Broad strokes: Amazon lost something like $3 billion in its first 8 years. Then it reached profitability and over the next 9 years made about $5 billion. That brings us through 2011. Since then it hasn't made money. (To be clear, it made a little money in 2013, but less than it lost in 2012 and 2014 such that it actually lost a tiny bit of money over that three year period. Also, there are a lot of pieces to the net income puzzle with a company like this, what I'm referring to is Amazon's reported GAAP income based on standard accounting methods. If you choose to include or not include certain things (e.g. stock-based employee compensation), you can get different results.)

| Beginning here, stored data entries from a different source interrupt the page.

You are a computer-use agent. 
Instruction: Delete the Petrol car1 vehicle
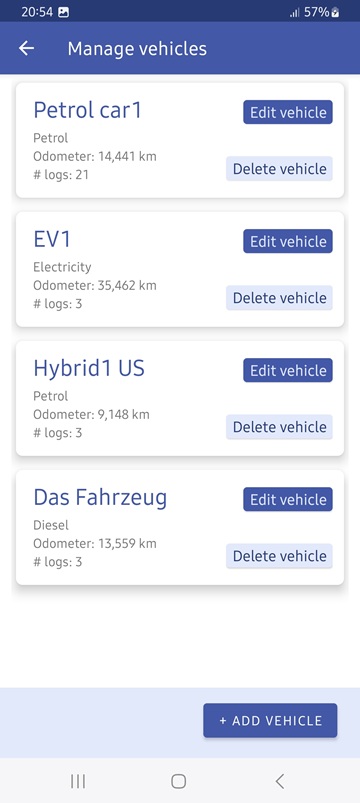[x=280, y=168]
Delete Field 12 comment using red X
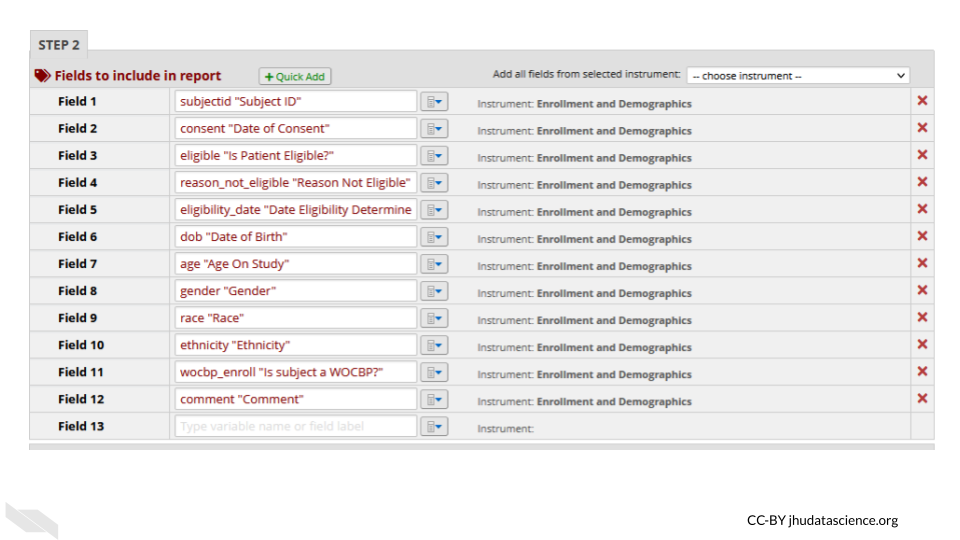The height and width of the screenshot is (540, 960). point(922,398)
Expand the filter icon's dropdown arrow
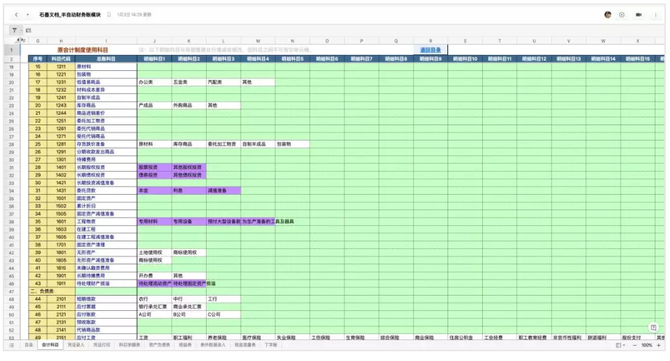 click(21, 30)

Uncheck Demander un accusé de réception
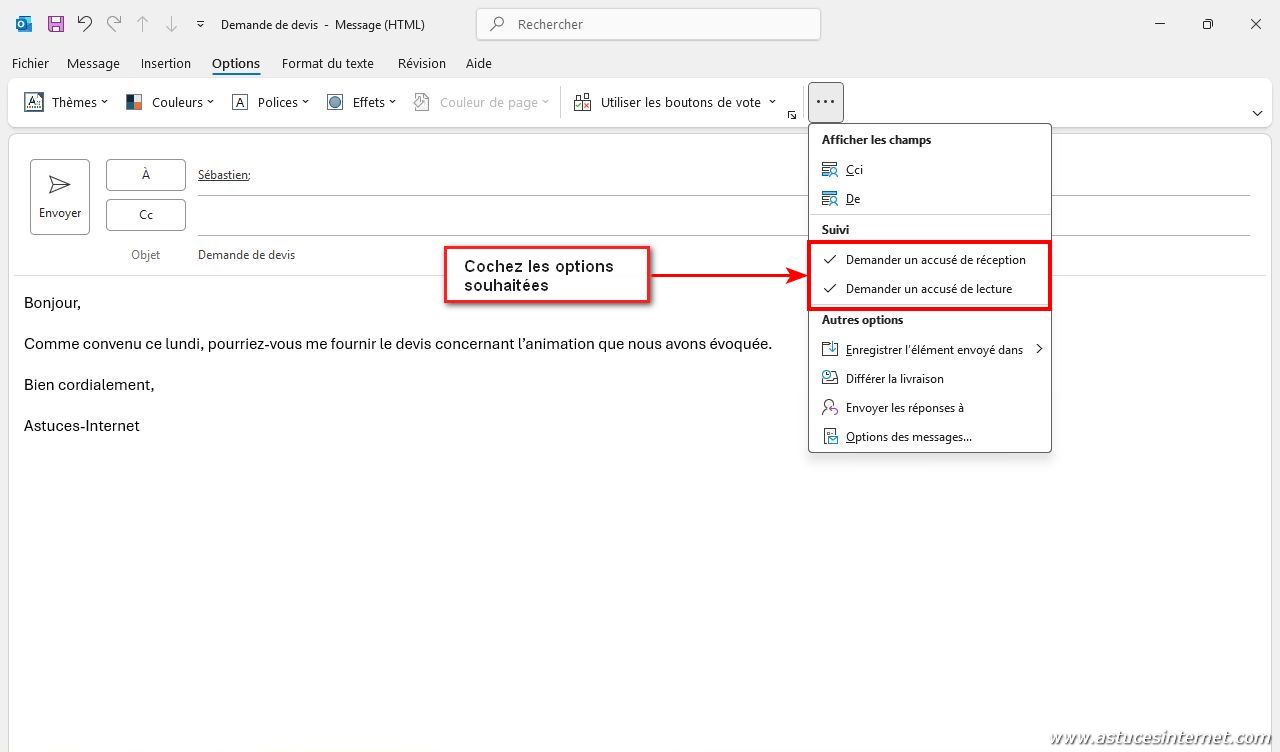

It's again largely using its resources and focusing its efforts on establishing market positions. In some contexts it essentially gives stuff away - perhaps even at loses - in order to establish certain aspects of its businesses, increase marketshare, or garner mindshare. It is, presumably (at least in the hopes of shareholders), setting itself up to be dominant (or in some areas maybe just relevant) in the future so that it can make big money. As one example, for a long time it tried to establish both monopolistic and monopsonistic power in book sales. It did things not so much to make money (right then) but to make itself the only meaningful player when it came to both selling books to consumers and buying books from publishers (or otherwise from content creators). To some extent it was successful on that front, but perhaps not to the extent it hoped to be. Once it gets in such a position of power it has a lot of options as to how it can use that power to generate strong earnings.

Amazon reports fourth quarter (and full year) earnings this afternoon. If it reports more or less what it's expected to, it will have returned to making money for 2015 - something like $900 million for the year. That's nothing to sneeze at, but it's a comparably small amount for a company with its market cap and for a business that is as dominant as it is in some areas (and that has a presence in so many other areas).

Those earnings for 2015 would mean that it's made something like $3 billion over its 20 years of existence (that's accounting for the money it lost in a lot of those years). Again, that's nothing to sneeze at. But compare it to a company like Facebook which made more than that ($3.7 billion) in just this past year. It reached profitability pretty early on and in less than 10 years has made something like $9 billion. (Again, we're talking about GAAP earnings, Non-GAAP earnings would be quite different - more like $6.5 billion in just this past year.) It's already delivering on its (unspoken) promise to someday start making a lot of money.

Amazon may well deliver on that promise too, it may even do so soon. But it hasn't really done so yet. Heretofore it's just been setting itself up to rule the world. It's done fairly well on that front. And as we all can likely imagine, if you rule the world it shouldn't be that difficult to figure out a way to make a few tens or hundreds of billions of dollars. 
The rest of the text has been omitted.